Bisherige Gegenmaßnahmen haben alle erhebliche Nachteile: Eine Möglichkeit ist, den Rumpf im Abstand von etwa drei bis fünf Jahren im Trockendock mit Sandstrahlgebläsen zu reinigen. Dabei wird jedoch auch die Lackierung entfernt und muss danach erneuert werden. Biozide Anstriche unterbinden zwar einen Bewuchs, gefährden jedoch auch die Umwelt, da sie sich in Wasser und Sedimenten anreichern. Die besonders giftigen Organozinn-Verbindungen sind deshalb seit einigen Jahren verboten und auch die bislang noch zulässigen Kupferanstriche sollen in absehbarer Zeit durch giftfreie Lösungen ersetzt werden.

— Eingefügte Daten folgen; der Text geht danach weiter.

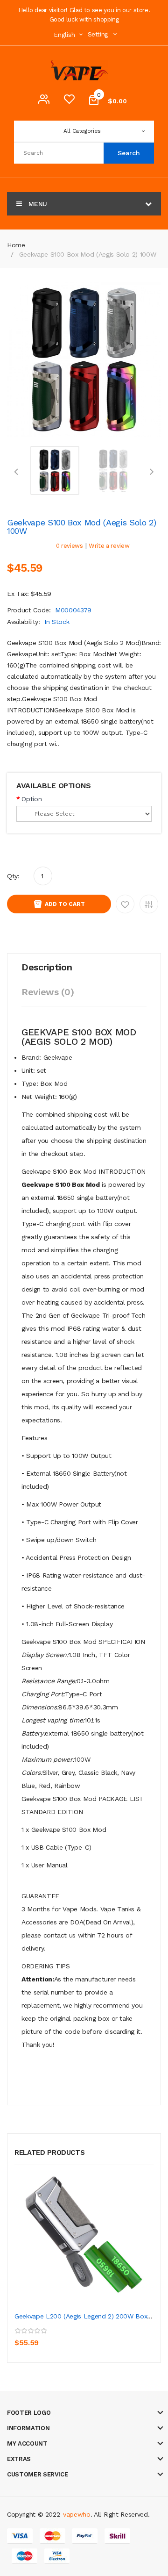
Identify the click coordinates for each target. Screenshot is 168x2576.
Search (129, 153)
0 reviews (69, 545)
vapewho (77, 2514)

Forscher des Fraunhofer-Instituts für Werkstoffmechanik IWM am Standort Halle haben im Rahmen des vom BMWi geförderten Projektkonsortiums »Gesteuertes Antifoulingschichtsystem aus Nanokompositen für die Schifffahrt« (GANaS) eine umweltfreundlichere Alternative entwickelt. »Das elektrochemisch aktive Anstrichsystem erzeugt an der Schiffsrumpfoberfläche regelmäßig wechselnde pH-Werte. Damit lässt sich eine Besiedelung wirksam verhindern, ohne auf Biozide zurückgreifen zu müssen«, erklärt Prof. Manfred Füting vom IWM in Halle, der das Projekt koordiniert.

Elektrisch geladene Lacke

Der neuartige Anstrich basiert auf Nanokompositlacken der Firma NTC, die mit unterschiedlichen elektrischen Leitfähigkeiten versehen wurden und in einem Mehrschichtsystem auf den Schiffsrumpf aufgebracht werden. Wird das System »angeschaltet«, fließen schwache Ströme im Bereich von 0,1 Milliampere (mA) pro Quadratzentimeter durch diese Schichten. In bestimmten Zeitintervallen werden diese dann umgepolt. Aufgrund wasserelektrolytischer Prozesse ändert sich dadurch der pH-Wert des Wassers in der unmittelbaren Umgebung. Muscheln, Algen und Seepocken fühlen sich jedoch nur bei bestimmten, konstanten Bedingungen wohl und wachsen deshalb nicht am Schiffsrumpf an. Das Grundprinzip der ständig wechselnden pH-Werte geht auf eine patentierte Entwicklung des Projektpartners bioplan GmbH zurück. Dabei ist es egal, ob das Schiff in der rauen Ostsee oder in karibischen Gefilden unterwegs ist: Stromdichte und Zeitintervalle können über eine Benutzerschnittstelle eingestellt und so der jeweiligen Gewässersituation angepasst werden. Die Energieversorgung wird über Photovoltaikmodule oder über Landstrom sichergestellt. »Mit den Lackentwicklungen im GANaS-Projekt sind wir auf dem Weg zu einer praktikablen Lösung«, so Füting.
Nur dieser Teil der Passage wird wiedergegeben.